-- Start Data supplied --
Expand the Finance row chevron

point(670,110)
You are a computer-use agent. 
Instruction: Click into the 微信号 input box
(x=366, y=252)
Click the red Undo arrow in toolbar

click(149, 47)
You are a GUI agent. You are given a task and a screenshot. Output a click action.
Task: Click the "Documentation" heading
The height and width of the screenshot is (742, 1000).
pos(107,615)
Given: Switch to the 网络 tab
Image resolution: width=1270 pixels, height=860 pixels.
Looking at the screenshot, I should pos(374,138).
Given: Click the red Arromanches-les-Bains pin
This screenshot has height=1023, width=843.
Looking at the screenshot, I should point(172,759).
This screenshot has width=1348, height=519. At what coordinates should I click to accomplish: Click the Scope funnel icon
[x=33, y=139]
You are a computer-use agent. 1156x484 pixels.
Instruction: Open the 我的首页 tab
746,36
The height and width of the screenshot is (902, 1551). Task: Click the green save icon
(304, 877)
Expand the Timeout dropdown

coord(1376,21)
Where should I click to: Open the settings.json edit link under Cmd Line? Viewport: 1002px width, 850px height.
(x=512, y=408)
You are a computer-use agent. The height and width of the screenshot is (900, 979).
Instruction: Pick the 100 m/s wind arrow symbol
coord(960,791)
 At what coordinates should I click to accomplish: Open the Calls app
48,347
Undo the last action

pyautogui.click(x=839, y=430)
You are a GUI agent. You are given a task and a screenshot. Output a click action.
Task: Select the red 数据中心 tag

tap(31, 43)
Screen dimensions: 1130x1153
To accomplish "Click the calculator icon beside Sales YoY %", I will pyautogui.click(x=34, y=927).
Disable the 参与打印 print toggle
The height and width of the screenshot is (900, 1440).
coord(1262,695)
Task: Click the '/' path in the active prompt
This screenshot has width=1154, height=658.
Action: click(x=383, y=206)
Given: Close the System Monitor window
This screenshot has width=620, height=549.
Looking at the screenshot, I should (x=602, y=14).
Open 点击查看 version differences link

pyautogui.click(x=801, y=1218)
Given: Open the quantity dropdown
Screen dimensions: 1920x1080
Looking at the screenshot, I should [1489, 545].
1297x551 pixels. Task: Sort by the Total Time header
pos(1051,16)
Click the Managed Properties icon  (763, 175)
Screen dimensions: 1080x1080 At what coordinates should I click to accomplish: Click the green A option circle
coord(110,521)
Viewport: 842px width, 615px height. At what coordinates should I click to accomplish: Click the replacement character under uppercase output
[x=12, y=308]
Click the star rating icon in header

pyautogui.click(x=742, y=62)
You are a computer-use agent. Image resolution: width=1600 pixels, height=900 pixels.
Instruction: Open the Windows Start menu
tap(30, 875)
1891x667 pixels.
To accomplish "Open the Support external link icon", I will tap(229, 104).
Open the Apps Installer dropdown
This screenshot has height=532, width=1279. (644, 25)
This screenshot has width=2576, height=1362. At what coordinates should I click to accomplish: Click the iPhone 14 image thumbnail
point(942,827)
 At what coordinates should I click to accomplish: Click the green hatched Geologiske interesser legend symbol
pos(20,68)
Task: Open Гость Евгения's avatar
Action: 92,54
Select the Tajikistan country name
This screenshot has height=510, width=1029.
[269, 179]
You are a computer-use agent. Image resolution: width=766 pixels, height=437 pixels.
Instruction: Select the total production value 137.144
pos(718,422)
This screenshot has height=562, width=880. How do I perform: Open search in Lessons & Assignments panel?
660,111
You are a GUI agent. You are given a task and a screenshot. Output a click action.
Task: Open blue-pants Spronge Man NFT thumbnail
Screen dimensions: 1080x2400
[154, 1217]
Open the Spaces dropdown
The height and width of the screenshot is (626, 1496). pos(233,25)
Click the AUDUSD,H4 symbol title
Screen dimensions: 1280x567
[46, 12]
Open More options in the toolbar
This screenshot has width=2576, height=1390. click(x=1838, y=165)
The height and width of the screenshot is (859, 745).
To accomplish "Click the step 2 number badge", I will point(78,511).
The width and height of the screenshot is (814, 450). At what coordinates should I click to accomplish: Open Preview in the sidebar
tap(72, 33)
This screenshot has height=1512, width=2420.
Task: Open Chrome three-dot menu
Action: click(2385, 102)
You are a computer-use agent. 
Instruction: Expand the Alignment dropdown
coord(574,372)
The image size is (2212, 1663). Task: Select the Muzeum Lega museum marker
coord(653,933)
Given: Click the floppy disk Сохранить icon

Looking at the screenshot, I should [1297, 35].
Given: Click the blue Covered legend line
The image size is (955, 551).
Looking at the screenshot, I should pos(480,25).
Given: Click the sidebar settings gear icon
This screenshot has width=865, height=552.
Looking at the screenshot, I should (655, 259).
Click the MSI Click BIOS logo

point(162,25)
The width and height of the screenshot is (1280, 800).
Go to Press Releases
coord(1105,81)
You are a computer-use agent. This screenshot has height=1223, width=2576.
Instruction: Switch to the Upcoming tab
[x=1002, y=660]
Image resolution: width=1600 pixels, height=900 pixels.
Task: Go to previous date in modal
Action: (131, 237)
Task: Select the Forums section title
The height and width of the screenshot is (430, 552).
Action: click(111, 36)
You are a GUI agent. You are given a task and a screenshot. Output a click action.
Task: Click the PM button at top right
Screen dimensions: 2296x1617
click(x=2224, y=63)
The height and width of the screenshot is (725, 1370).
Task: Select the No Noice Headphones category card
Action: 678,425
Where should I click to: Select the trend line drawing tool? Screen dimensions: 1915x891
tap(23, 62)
-- End Data supplied --
**Direction**
List each line of the listing above that contains the word "link", matching case exactly.

**Response to the task**
Where should I click to: Open the settings.json edit link under Cmd Line? Viewport: 1002px width, 850px height.
Open 点击查看 version differences link
To accomplish "Open the Support external link icon", I will tap(229, 104).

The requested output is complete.